Il est à noter qu’aucune de ces difficultés n’est exclusive aux corpus d’apprenants. Quant au bilinguisme, comme il a été mentionné à la section 3.1.1.4, une enquête ciblant principalement des locuteurs bilingues peut toutefois inclure des locuteurs qui ne sont pas en mesure d’employer plus d’une langue dans leur vie de tous les jours. Pour ce qui est des protocoles d’enquête, tout corpus sera influencé par les objectifs et la nature de l’enquête de laquelle il découle. Par exemple, bon nombre de corpus où s’expriment des locuteurs bilingues découlent d’enquêtes qui ont pour but de documenter les productions dans une langue donnée. C’est un objectif particulièrement fréquent dans les enquêtes sur des langues minoritaires, et il peut influencer les tâches de production qui sont utilisées, ou les questions d’entrevue, et ainsi les données disponibles dans le corpus. Tout corpus sera aussi influencé par le fait même qu’il découle d’une enquête : même avec un protocole de conversation libre ou semi-dirigée entre locuteurs qui se connaissent bien, le simple fait de se savoir enregistré et ultérieurement étudié influe sur la situation de communication et ainsi sur les productions. Par exemple, le fait de vouloir « bien répondre aux questions » ou de « bien paraître sur l’enregistrement » peuvent passer au premier plan et supplanter les objectifs premiers de la communication – communiquer efficacement, bien gérer l’interaction, etc. Autrement dit, aucun corpus n’arrivera à capter véritablement un contexte de production tout à fait naturel ou normal pour les locuteurs en question.

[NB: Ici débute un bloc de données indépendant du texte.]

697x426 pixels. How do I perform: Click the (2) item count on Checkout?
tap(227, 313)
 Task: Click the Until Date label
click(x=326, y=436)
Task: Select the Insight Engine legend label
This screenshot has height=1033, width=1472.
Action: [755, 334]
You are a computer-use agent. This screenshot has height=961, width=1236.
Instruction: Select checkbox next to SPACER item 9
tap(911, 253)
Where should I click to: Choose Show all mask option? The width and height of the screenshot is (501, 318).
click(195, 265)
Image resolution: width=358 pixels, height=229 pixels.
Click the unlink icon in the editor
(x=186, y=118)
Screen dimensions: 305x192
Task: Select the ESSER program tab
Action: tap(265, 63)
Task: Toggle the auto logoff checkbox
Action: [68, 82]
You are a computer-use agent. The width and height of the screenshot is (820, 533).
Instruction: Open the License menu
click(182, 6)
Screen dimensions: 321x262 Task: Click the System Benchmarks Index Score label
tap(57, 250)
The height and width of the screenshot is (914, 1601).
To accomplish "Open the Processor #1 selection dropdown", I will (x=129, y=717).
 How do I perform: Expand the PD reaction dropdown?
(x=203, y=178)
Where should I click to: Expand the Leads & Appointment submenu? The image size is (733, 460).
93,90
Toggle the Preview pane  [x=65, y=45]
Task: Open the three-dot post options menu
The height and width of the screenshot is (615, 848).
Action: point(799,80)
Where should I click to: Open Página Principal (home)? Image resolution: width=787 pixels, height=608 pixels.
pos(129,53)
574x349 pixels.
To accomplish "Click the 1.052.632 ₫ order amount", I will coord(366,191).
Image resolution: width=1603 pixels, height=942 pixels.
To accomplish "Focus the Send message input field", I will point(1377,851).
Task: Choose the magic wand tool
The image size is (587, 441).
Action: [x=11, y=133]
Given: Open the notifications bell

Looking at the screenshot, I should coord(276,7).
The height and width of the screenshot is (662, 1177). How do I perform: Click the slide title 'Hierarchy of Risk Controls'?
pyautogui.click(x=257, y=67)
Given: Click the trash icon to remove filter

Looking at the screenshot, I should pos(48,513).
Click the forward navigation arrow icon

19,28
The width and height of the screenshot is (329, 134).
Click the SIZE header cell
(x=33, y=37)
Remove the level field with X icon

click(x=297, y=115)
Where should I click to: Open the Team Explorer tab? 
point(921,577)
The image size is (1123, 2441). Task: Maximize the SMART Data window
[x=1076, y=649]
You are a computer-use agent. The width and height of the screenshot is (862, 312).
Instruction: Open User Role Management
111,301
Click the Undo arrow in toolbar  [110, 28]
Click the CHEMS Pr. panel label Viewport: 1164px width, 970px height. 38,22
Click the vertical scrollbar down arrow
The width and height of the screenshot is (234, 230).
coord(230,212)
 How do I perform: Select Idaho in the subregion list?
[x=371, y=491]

De plus, à l’égard de l’alternance codique en tant que stratégie de contournement, tout locuteur bilingue peut recourir à la langue B pour continuer l’interaction s’il ne connaît pas une unité lexicale de la langue A, l’a oubliée ou ne peut pas y accéder temporairement. En fait, les chances que cette situation se produise sont encore plus élevées en contexte d’enquête, où la présence de l’enquêteur ou de l’enregistreur peut mettre le locuteur plus ou moins mal à l’aise.

Toutefois, même si les difficultés énumérées ci-dessus ne sont pas exclusives aux corpus d’apprenants, elles y sont particulièrement présentes. En choisissant d’exclure ce type de corpus, on peut minimiser de façon significative leur impact potentiel sur l’analyse. La réduction de leur impact est d’autant plus important dans le cas des stratégies de contournement qu’il n’y a pas de critère empiriquement observable qui permette d’identifier les occurrences qui en relèvent. Par exemple, Poplack (1987) suggère que les occurrences dysfluides (c’est-à-dire, avec pauses et hésitations) indiqueraient « switching for lack of lexical or syntactic availability » (p. 54), mais, tandis que la dysfluidité peut effectivement indiquer une recherche lexicale en cours, cette recherche lexicale pourrait indiquer la sélection du « mot juste » pour exprimer sa visée référentielle aussi bien qu’elle pourrait indiquer un problème d’accès lexical. On ne peut pas non plus se fier à la conscience des locuteurs en ce qui a trait à leurs propres processus de production pour trancher cette question, puisque ces processus sont souvent inconscients (Gardner-Chloros, 2009). De plus, en ce qui concerne la présente analyse, il n’est tout simplement pas possible d’avoir accès à la conscience linguistique des participants : même s’il était envisageable de recontacter les locuteurs enregistrés et de les interroger sur leurs choix lexicaux, le temps écoulé depuis la production des énoncés en question affaiblirait considérablement la fiabilité des indices fournis par leurs réponses. On doit plutôt admettre qu’il n’est tout simplement pas possible de déterminer, dans l’état actuel des connaissances, si une occurrence d’alternance codique est effectivement le résultat d’une sélection lexicale en fonction de la visée conceptuelle du locuteur. Ainsi, il importe que les conditions d’enquête favorisent autant que possible la participation de locuteurs ayant les compétences fonctionnelles recherchées et le déroulement de l’interaction dans une situation de proximité communicative, non seulement pour augmenter les chances de repérer une bonne quantité d’occurrences d’alternance codique, mais aussi pour que ces occurrences soient susceptibles de relever d’une stratégie d’expression.